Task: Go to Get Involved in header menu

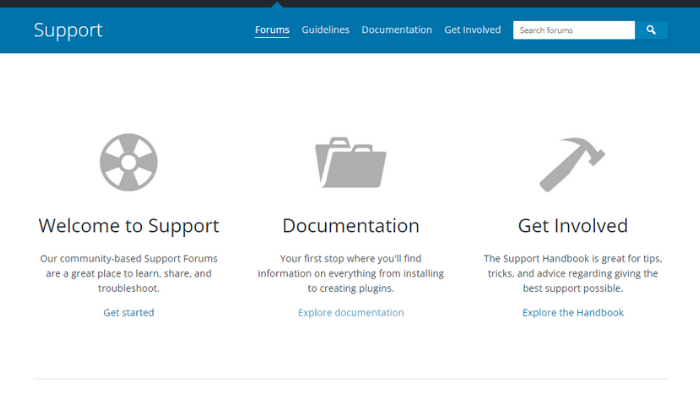Action: pyautogui.click(x=472, y=30)
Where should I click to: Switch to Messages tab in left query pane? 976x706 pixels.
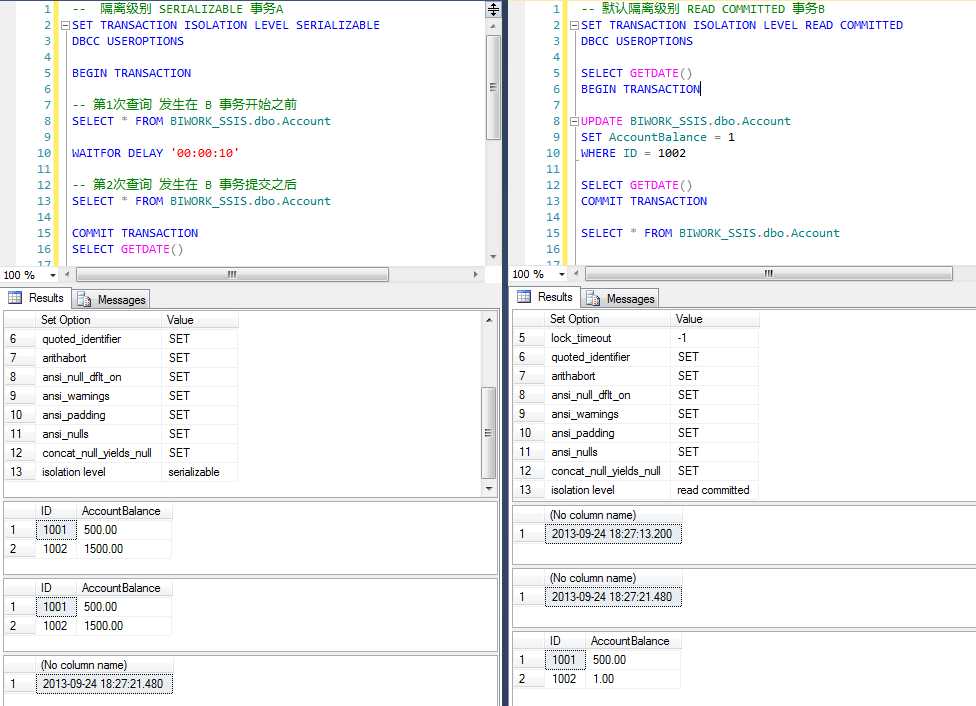click(112, 299)
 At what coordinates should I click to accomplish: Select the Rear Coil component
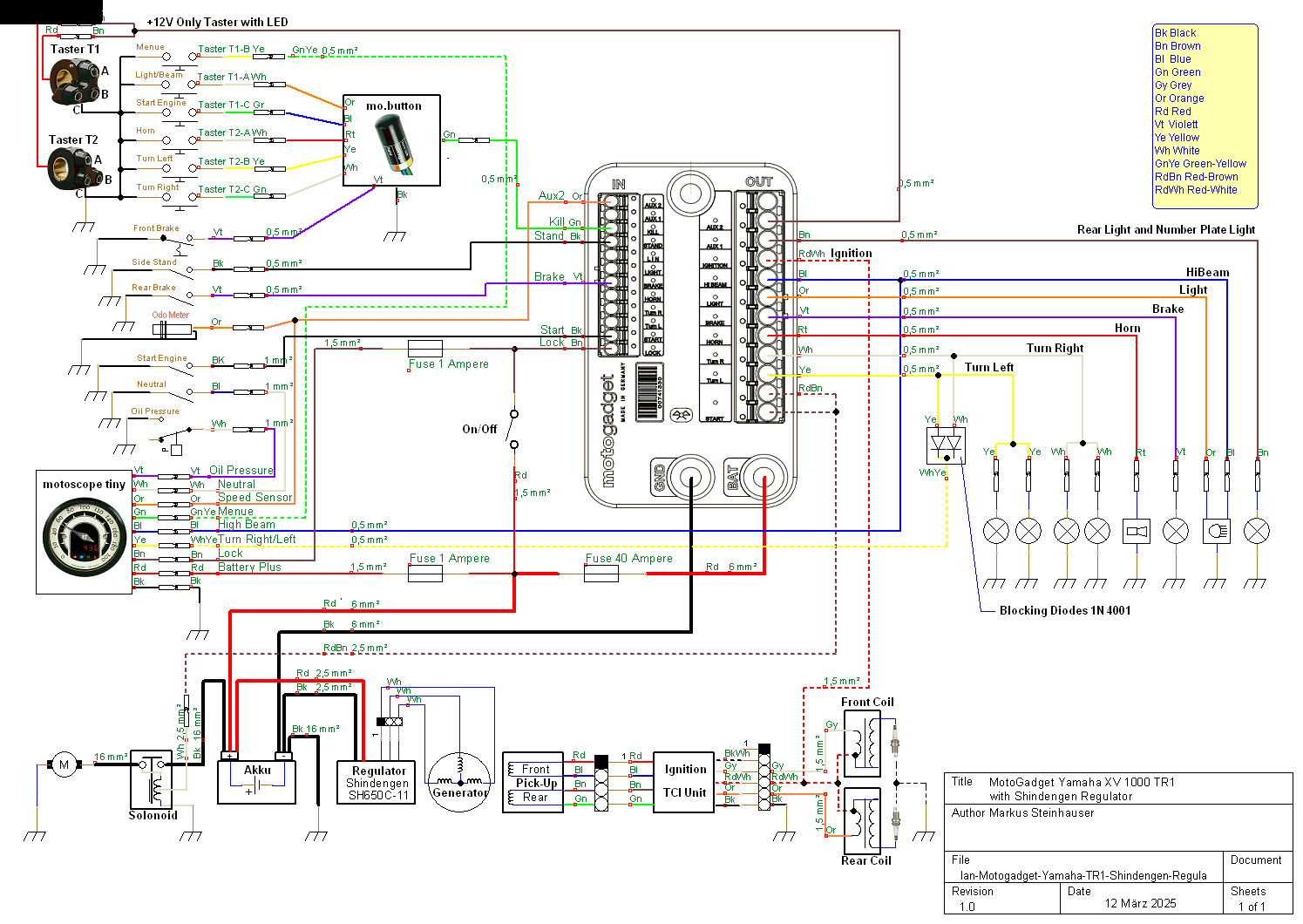(x=861, y=819)
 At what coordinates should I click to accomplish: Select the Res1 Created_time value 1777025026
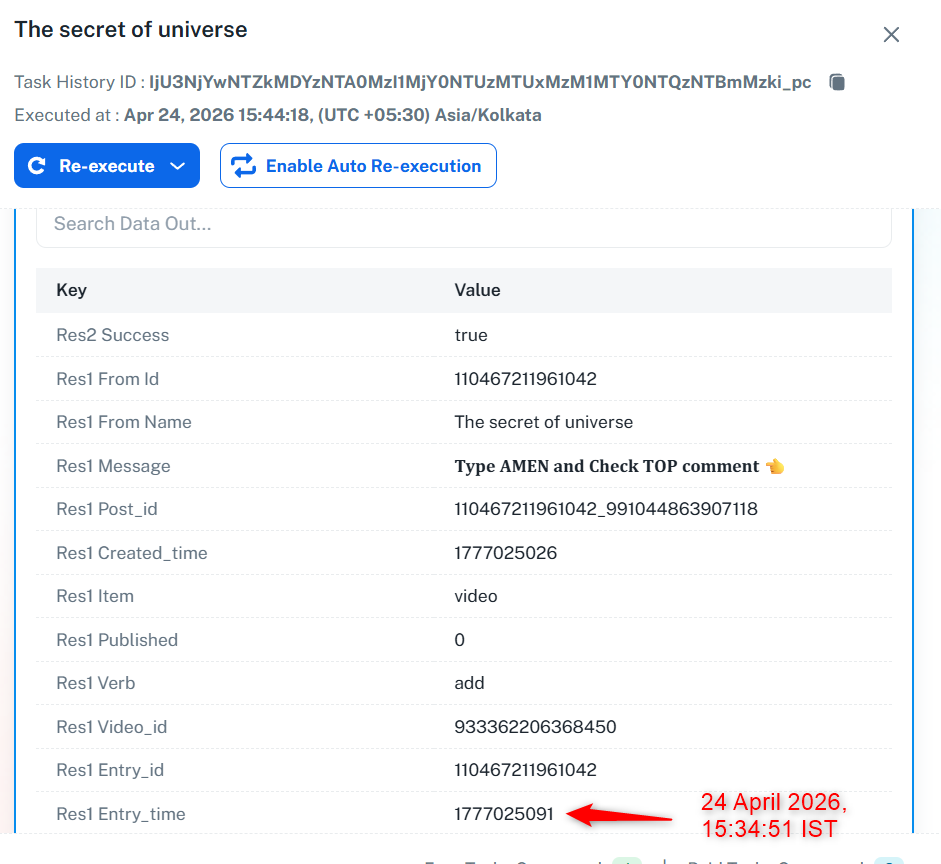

_Task_
Copy each entry exactly as written. Images should not appear in the copy.

_Your response_
Task: Go to Get Involved in header menu

Action: pyautogui.click(x=472, y=30)
Where should I click to: Switch to Messages tab in left query pane? 976x706 pixels.
click(112, 299)
 At what coordinates should I click to accomplish: Select the Rear Coil component
(x=861, y=819)
 At what coordinates should I click to accomplish: Select the Res1 Created_time value 1777025026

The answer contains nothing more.